Saturday, September 11, 2010

The trouble with Google Books

How rampant errors threaten the scholarly mission of the vast digital library.
by: Laura Miller

Depending on who you ask, Google Books -- the pioneering tech company's ambitious plan to "digitally scan every book in the world" and make them searchable over the Web and in libraries -- is either a marvelous, utopian scheme or an unprecedented copyright power-grab. The people who can claim to fully understand the Google Books Search Settlement -- the resolution of a class-action suit filed against the company by the Authors Guild and the Association of American Publishers -- may be as few as those who comprehend the theory of special relativity.

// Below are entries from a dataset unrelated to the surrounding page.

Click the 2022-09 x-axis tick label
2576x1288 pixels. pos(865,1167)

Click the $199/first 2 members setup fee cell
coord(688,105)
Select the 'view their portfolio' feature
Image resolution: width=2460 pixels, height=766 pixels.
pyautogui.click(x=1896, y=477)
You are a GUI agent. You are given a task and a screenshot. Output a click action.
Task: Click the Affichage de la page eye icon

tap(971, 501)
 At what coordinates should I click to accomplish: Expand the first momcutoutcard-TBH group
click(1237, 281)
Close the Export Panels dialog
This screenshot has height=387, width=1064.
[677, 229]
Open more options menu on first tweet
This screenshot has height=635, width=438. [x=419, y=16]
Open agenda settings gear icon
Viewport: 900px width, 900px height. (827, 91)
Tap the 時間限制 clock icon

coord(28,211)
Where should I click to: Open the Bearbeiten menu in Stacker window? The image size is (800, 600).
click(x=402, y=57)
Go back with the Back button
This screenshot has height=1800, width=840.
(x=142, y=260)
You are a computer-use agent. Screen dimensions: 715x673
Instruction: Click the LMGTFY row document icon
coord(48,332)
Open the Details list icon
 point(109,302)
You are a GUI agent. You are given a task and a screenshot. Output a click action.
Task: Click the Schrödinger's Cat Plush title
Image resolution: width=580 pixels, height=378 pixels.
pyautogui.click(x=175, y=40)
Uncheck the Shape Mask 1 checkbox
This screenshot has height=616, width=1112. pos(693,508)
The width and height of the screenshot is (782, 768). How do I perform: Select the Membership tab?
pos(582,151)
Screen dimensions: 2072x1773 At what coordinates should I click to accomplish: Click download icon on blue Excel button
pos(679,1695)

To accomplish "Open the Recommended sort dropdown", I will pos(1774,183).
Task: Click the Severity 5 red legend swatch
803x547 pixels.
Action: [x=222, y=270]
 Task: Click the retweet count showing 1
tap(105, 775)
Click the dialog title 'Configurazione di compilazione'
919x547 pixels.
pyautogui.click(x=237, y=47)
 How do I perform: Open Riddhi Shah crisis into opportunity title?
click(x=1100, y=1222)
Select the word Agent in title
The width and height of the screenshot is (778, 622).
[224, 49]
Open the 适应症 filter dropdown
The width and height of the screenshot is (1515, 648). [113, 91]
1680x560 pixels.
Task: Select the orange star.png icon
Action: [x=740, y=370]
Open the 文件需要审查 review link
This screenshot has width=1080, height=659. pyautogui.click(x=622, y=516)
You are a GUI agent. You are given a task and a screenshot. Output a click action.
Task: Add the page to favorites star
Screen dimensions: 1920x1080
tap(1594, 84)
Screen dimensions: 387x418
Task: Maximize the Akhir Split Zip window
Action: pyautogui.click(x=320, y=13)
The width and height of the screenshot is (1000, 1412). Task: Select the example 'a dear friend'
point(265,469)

But everyone seems to agree that Google Book Search represents a revolutionary boon to scholars, especially people embarked on specialized research but without ready access to a university library. But is it? As UC-Berkeley professor Geoffrey Nunberg pointed out in an article for the Chronicle of Higher Education last year (expanded from a post on the blog Language Log), a research library is only as useful as the tools required to extract its riches. And there are some serious problems with the bibliographic information attached to many of the digital texts in Google Books.

Nunberg, a linguist interested in how word usage changes over time, noticed "endemic" errors in Google Books, especially when it comes to publication dates. A search for books published before 1950 and containing the word "Internet" turned up the unlikely bounty of 527 results. Woody Allen is mentioned in 325 books ostensibly published before he was born.

Other errors include misattributed authors -- Sigmund Freud is listed as a co-author of a book on the Mosaic Web browser and Henry James is credited with writing "Madame Bovary." Even more puzzling are the many subject misclassifications: an edition of "Moby Dick" categorized under "Computers," and "Jane Eyre" as "Antiques and Collectibles" ("Madame Bovary" got that label, too).

Although Google representatives did respond to Nunberg's article, blaming the bulk of the errors on outside contractors, much of the incorrect information remains in place. Looking at listings for "The Golden Bough" by James Frazer, a seminal work on comparative religion with a complex and fascinating publication history, I found one edition characterized as "Life Sciences." The 12 volumes of what is arguably the most authoritative edition of the book (published between 1910 and 1915) aren't grouped together or searchable as a whole, and the foremost search result is a dubious reprint of the bowdlerized 1922 edition with an introduction lifted from Wikipedia and a publication date of 1947, although the text itself claims a publication date of 2008.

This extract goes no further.